Work required: Lower down are entries containing pictures. Copy exactly, without those pictures, the lines from the line with "You are a computer-use agent." through the line with "Click the FILE1 clustered role icon".

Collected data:
====================
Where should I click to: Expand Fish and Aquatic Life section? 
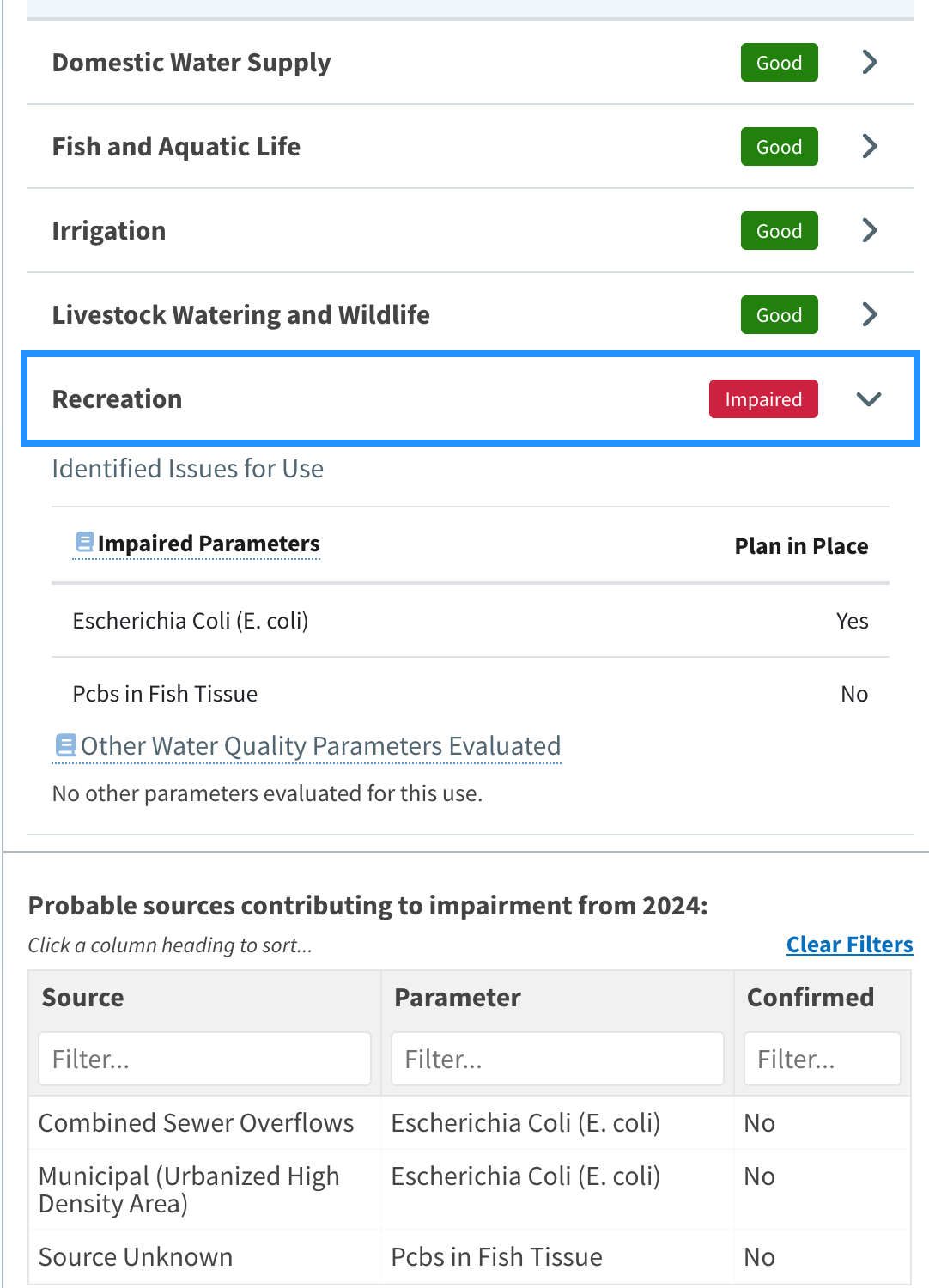point(869,146)
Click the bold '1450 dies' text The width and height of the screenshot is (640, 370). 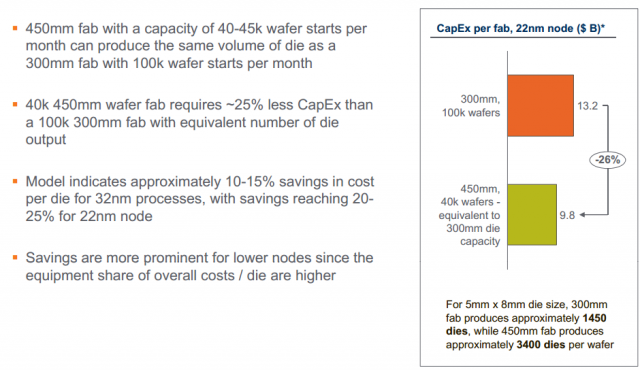[526, 324]
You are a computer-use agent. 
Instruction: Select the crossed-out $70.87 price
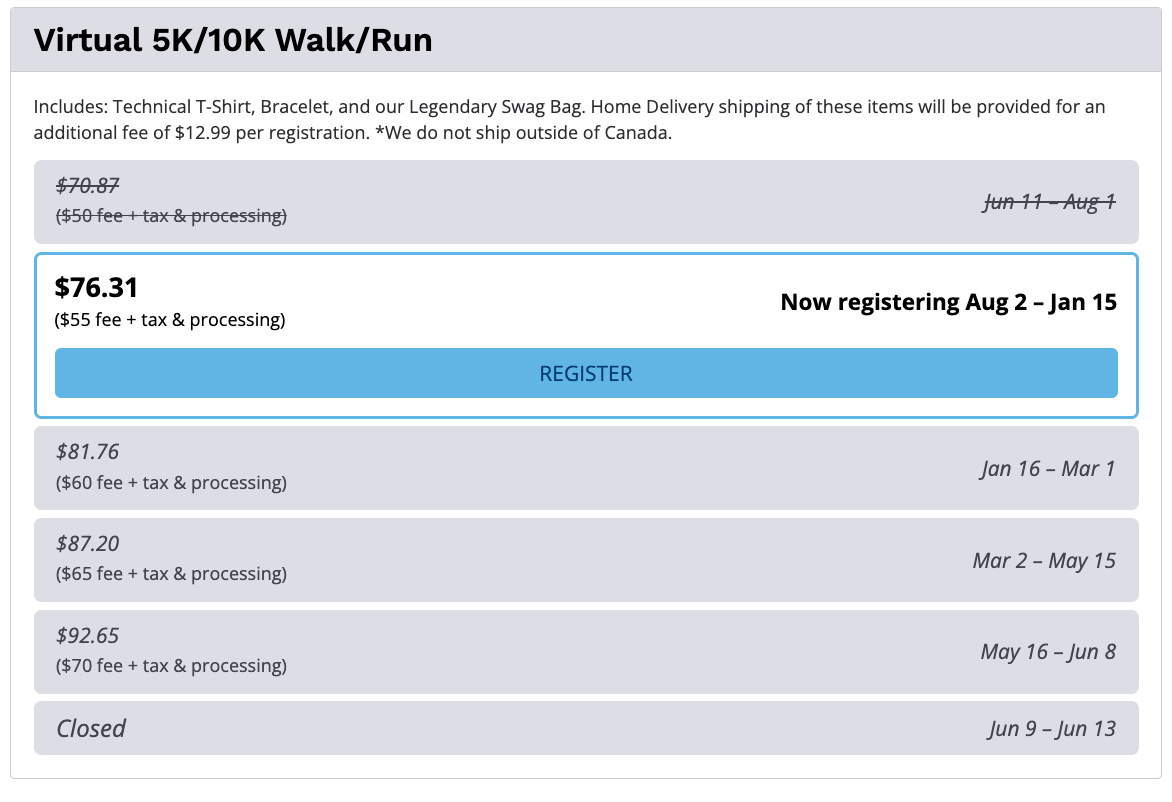pyautogui.click(x=89, y=185)
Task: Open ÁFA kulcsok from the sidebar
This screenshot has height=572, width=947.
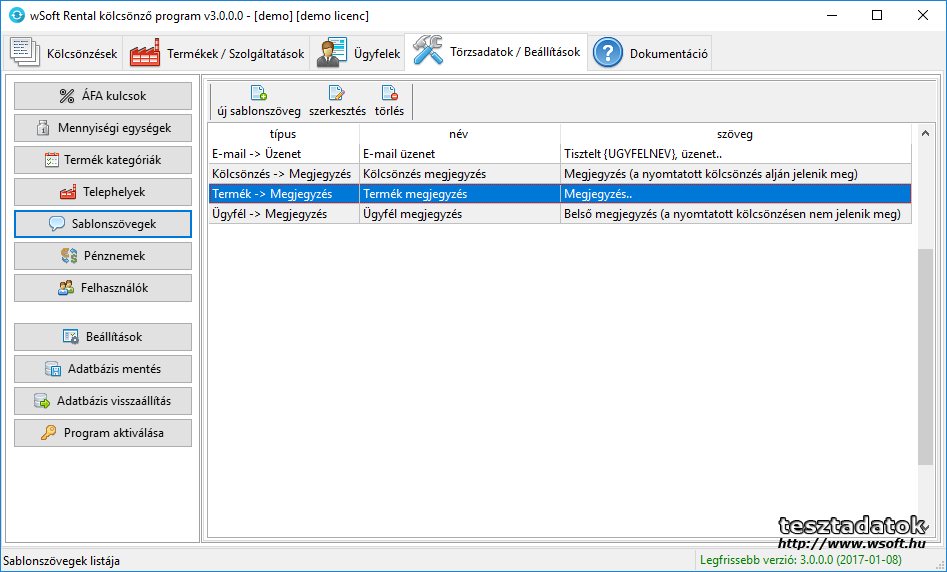Action: (103, 96)
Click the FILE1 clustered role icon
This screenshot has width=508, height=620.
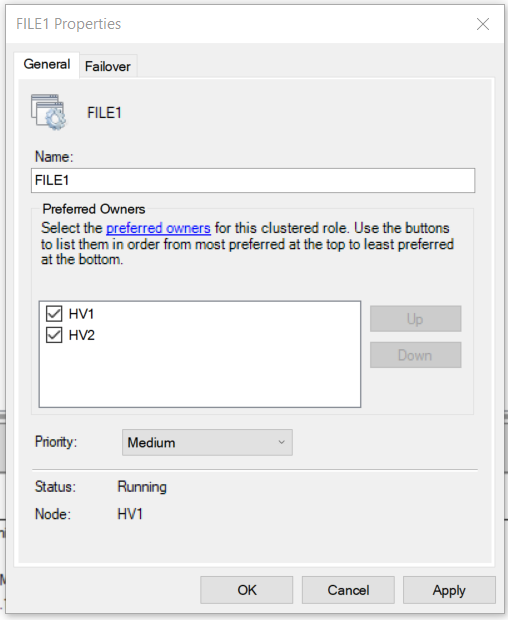pyautogui.click(x=49, y=112)
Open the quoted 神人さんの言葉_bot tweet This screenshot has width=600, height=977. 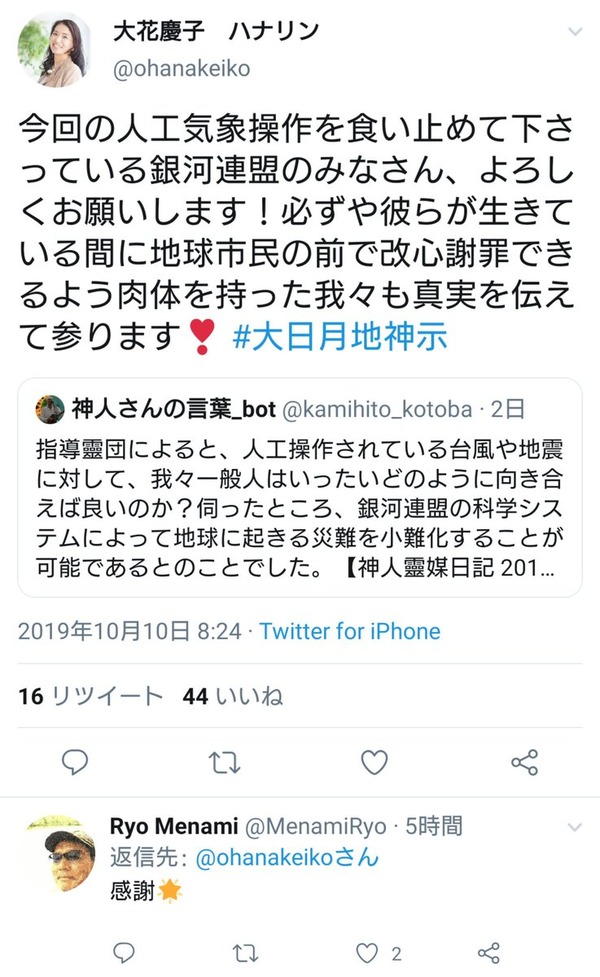click(300, 487)
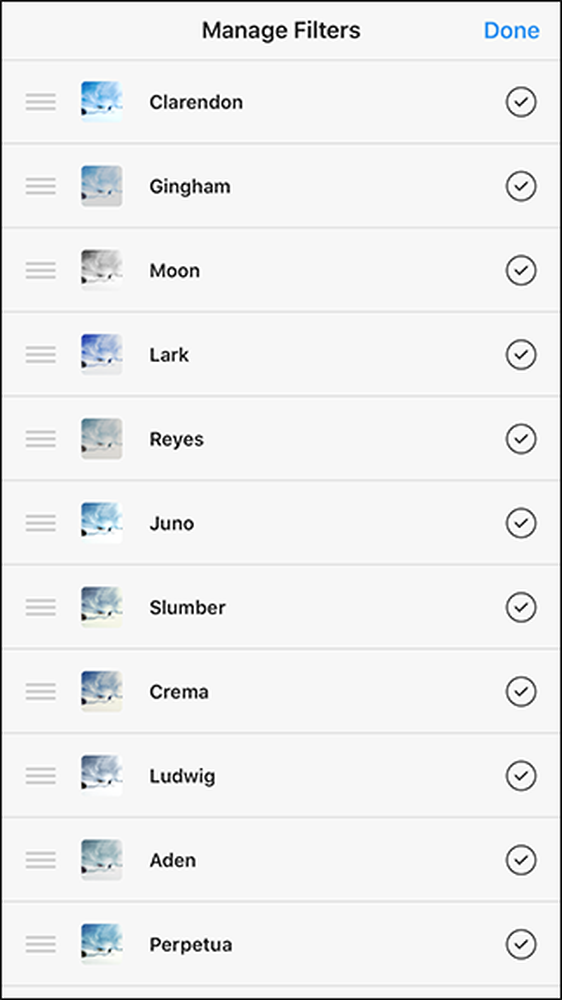The height and width of the screenshot is (1000, 562).
Task: Tap the reorder handle beside Moon
Action: click(x=41, y=270)
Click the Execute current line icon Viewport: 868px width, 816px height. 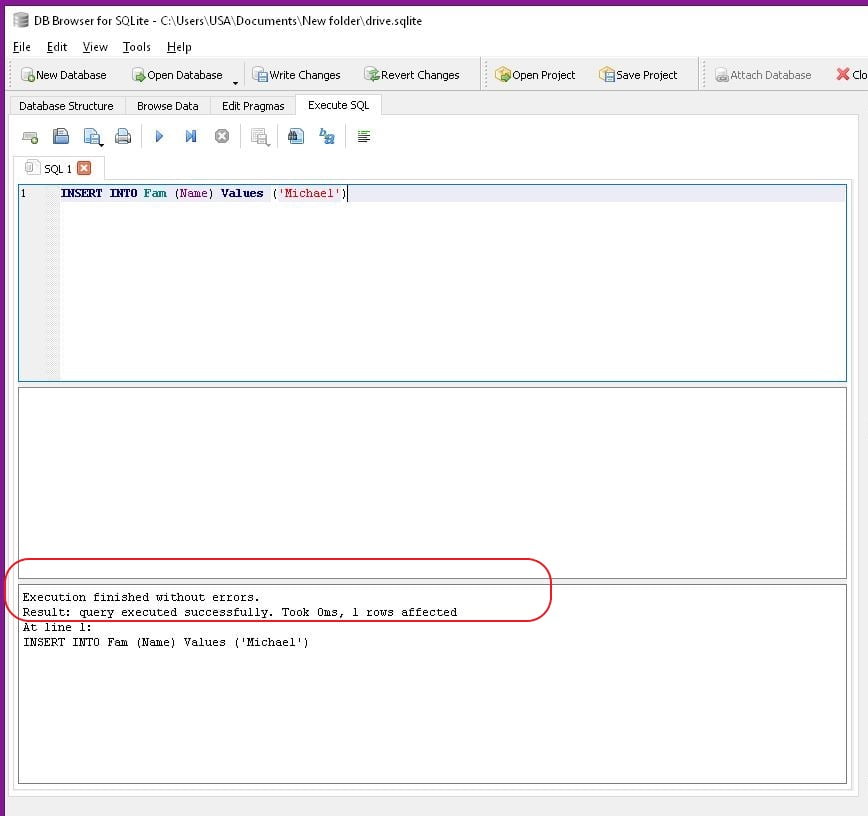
====================
Task result:
You are a computer-use agent. 
Instruction: Select the crossed-out $70.87 price
pyautogui.click(x=89, y=185)
Task: Open ÁFA kulcsok from the sidebar
This screenshot has height=572, width=947.
Action: (103, 96)
Click the FILE1 clustered role icon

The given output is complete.